TASK INPUT:
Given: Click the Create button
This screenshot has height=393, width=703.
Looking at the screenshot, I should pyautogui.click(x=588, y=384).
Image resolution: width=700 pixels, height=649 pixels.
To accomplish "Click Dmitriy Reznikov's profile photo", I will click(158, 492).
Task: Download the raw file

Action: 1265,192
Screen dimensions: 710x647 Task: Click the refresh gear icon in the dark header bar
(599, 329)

==

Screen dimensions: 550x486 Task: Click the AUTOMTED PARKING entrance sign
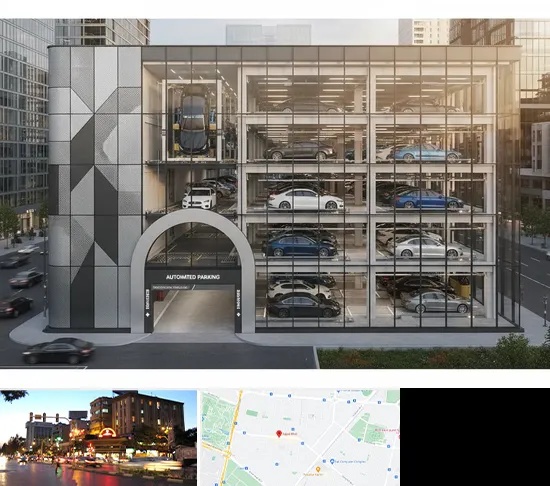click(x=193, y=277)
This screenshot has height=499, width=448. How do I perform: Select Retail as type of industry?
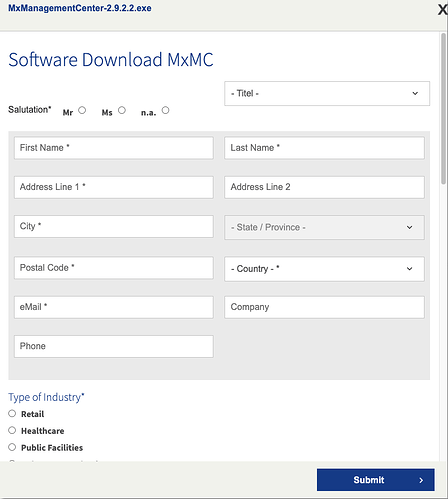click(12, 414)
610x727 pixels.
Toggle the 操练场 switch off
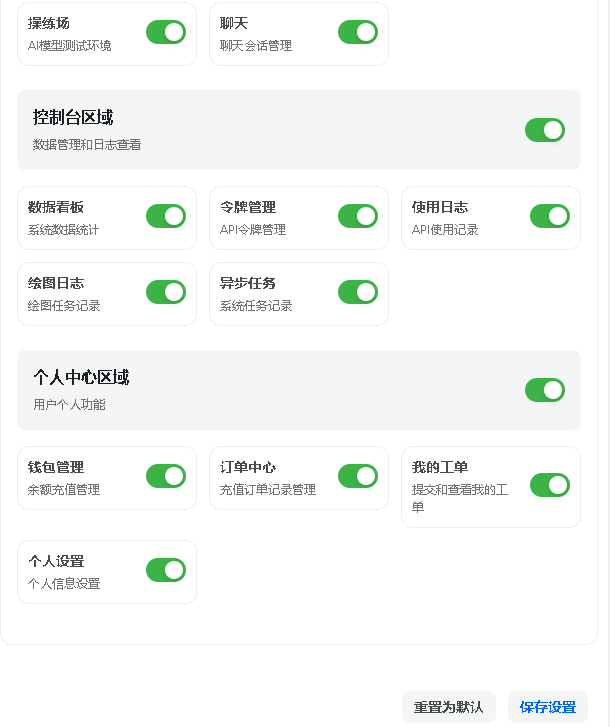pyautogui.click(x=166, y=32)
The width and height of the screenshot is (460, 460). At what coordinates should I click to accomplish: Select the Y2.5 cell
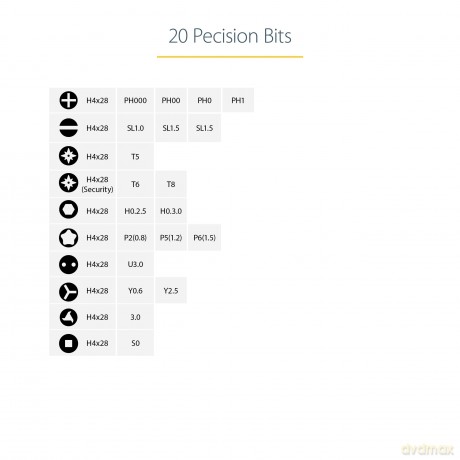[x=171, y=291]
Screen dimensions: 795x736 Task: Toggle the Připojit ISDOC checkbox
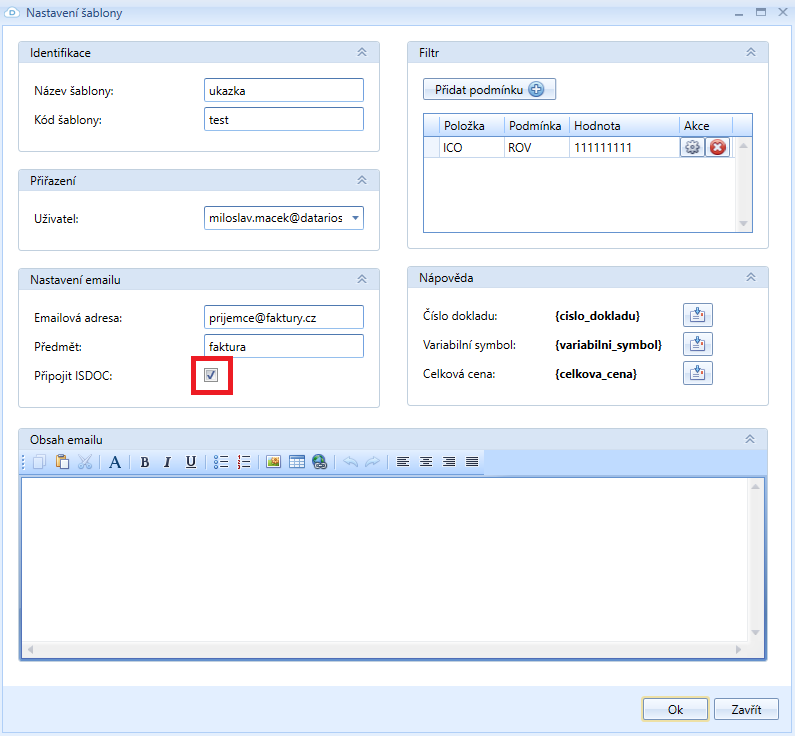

* * *

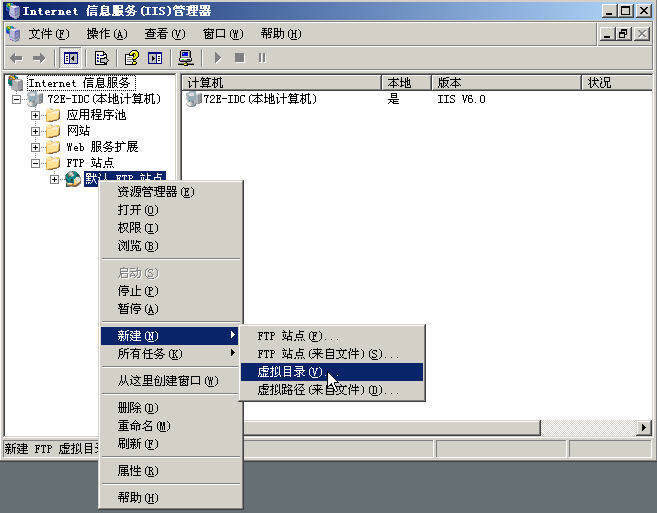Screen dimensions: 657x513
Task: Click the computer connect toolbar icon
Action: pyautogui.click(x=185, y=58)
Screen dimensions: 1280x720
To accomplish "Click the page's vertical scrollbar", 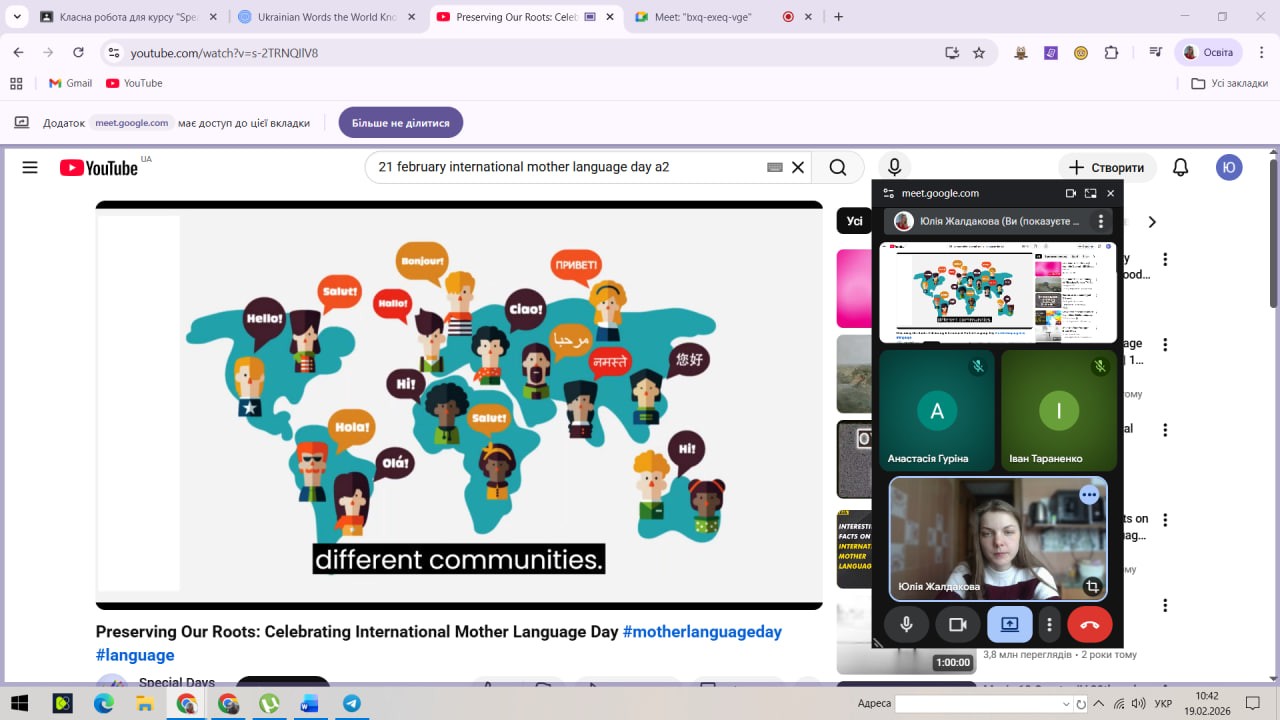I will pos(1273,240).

WORK REQUIRED:
Your reply should be a single number: how many lines in the listing above include the string "pixels".

WRITTEN SOLUTION:
2